Even as he spoke through tears during a press conference at the Vanderbilt Marriott on Friday, 16-year NFL veteran and former Tennessee Titan Kevin Mawae looked toward the future as he announced his retirement from football.

The eight-time Pro Bowl center helped pave the way for Chris Johnson’s 2,006 rushing yards in 2009, but Tennessee opted not to re-sign him when his contract expired following the season. He said he received an inquiry from one NFL team in recent weeks but that his desire to be side-by-side with his wife and children outweighed his need to be in the middle of another offensive line.

“My agent asked me one question: What would I regret more?” Mawae said. “Would I regret going (to a new team) and wishing I never went and being away from my family, or not going at all. That answer was an easy one.”

The backdrop of the conference was symbolic to Mawae.
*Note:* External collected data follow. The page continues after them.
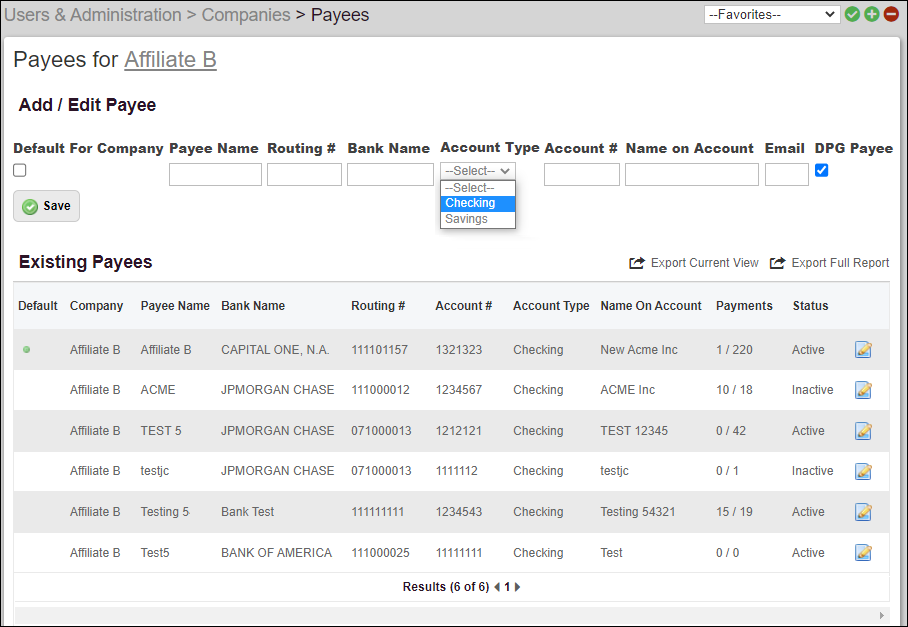The image size is (908, 627).
Task: Add current page to favorites with plus icon
Action: (x=869, y=14)
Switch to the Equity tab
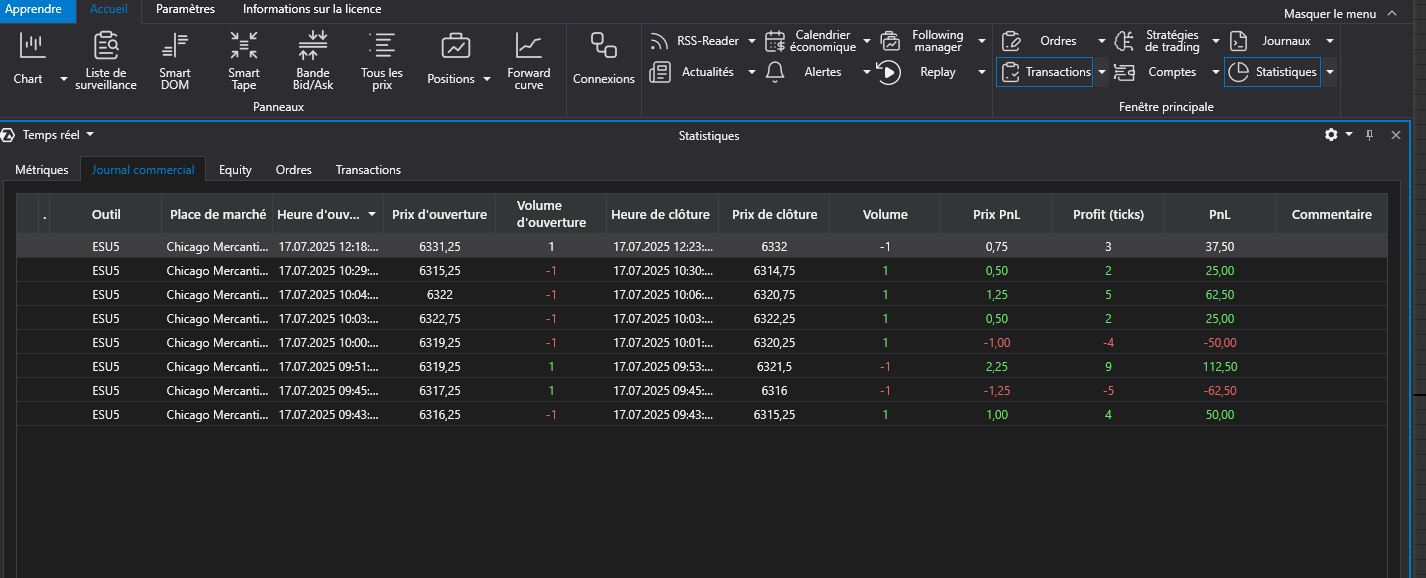This screenshot has width=1426, height=578. [235, 170]
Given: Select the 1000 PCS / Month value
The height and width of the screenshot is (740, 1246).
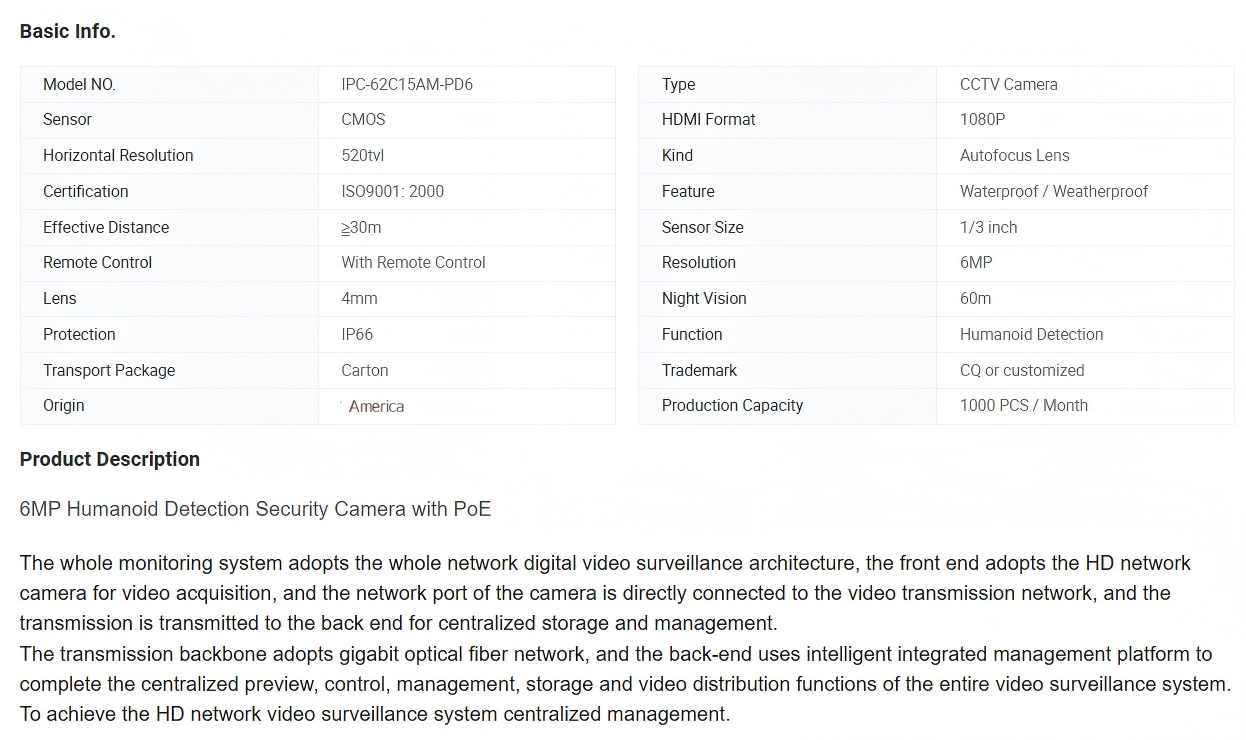Looking at the screenshot, I should pyautogui.click(x=1023, y=405).
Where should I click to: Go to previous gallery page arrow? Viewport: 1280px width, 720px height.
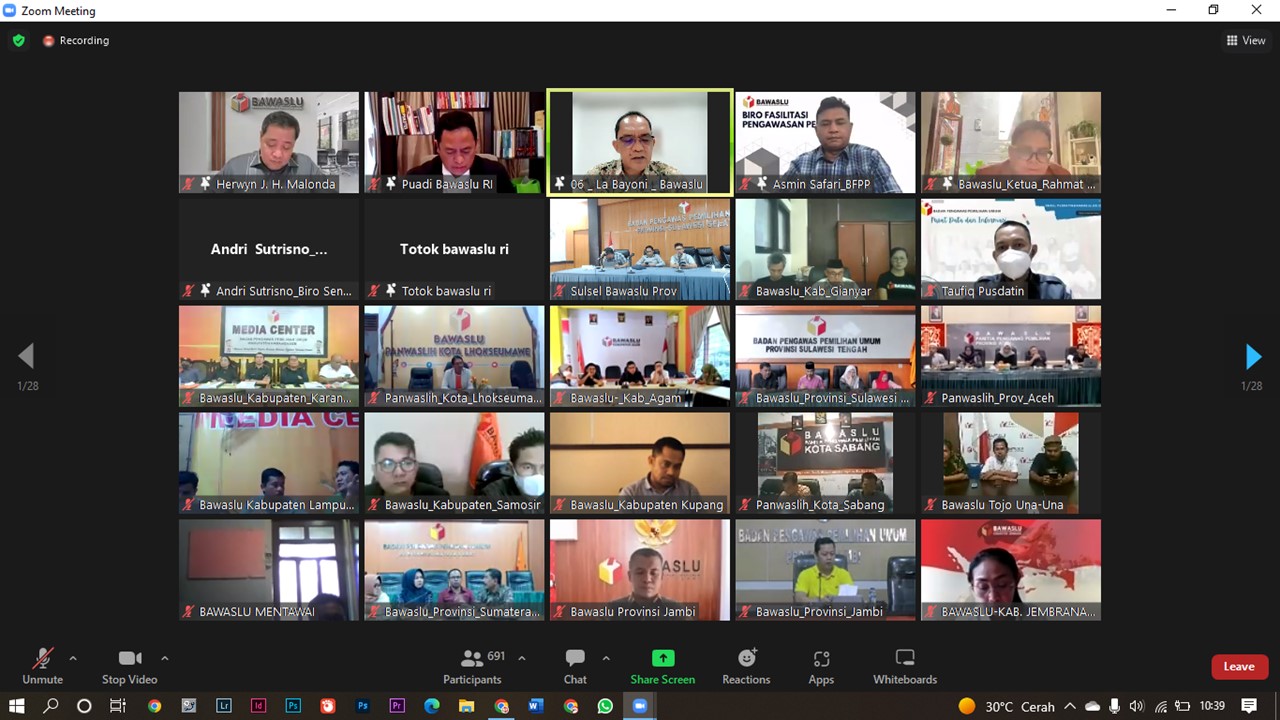[x=26, y=356]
He stood behind an NFL Players’ Association banner, an LSU banner, and his college jersey.

LSU faces Vanderbilt on Saturday in the stadium that sits directly behind the hotel where he made the announcement.

“I came in as an LSU alum and just another NFL draft pick, and I’m going to go out the same way,” he explained. “I left a legacy on the field. My next goal is to leave a legacy off of it with the collective bargaining agreement and more importantly with my family.”

Mawae is president of NFLPA and his term lasts through March 2012. With a potential lockout looming in 2011, Mawae figures to be a central figure as the owners and players work toward a new collective bargaining agreement.

He wore an NFLPA pin on the lapel of his jacket during the conference and offered a clear assessment of the players’ approach one day after all New Orleans Saints and Minnesota Vikings players lifted one finger and then pointed to one another in a pre-kickoff sign of solidarity in Thursday night’s season-opener.

“I would not hesitate to say that our players are more unified now than ever before,” Mawae, who was at the game, said.

“He set a standard of excellence at his position that will be difficult to match,” NFL commissioner Rodger Goodell said in a release from the NFL office. “Kevin’s greatest legacy, however, is the inspiration he provided as a leader both of his teammates and fellow NFL players, and as a leader of the community. We salute Kevin and look forward to working with him as president of the NFL Players Association to get a Collective Bargaining Agreement that protects and enhances our great game”

Beyond his work as president of the NFLPA, Mawae is pondering other career moves. In order to feel out the idea of coaching, he is currently serving an internship as a strength and conditioning assistant with the Vanderbilt football team. Mawae also has considered going into ministry.

He stated Friday that he wants to help people better themselves, whatever he does.

“We’ll see [about coaching],” he said. “Certainly not in the NFL, they put way too many hours in for just a game. I enjoy having an influence on younger people. If I can have an influence at the college level or the high school level that’s something I’ll entertain. But it’s got to be on my terms and what’s best for my family.”

Mawae said he would miss joking around with the offensive line the most. He noted that he received word the Titans linemen wore his signature, super-tight, grey shorts in his honor Friday. Those who played with him though, will miss his skill and leadership.

“The middle part of his career he was one of the best centers in the league, all the way through the end,” Titans coach Jeff Fisher said. “But you have to admire those guys that walk away on their own terms, and that’s what he did.”

Mawae closed his prepared statement with a poem he wrote. An excerpt from that poem best explains his thoughts:

It’s time to move on, I’ve hung up my cleats,
No more practice or pads, no blitz packages to beat.
The lights are turned out, the glass is all worn,
To play or not, I’m no longer torn.

God has given me a piece of my heart,
It’s time to move on and get a new start.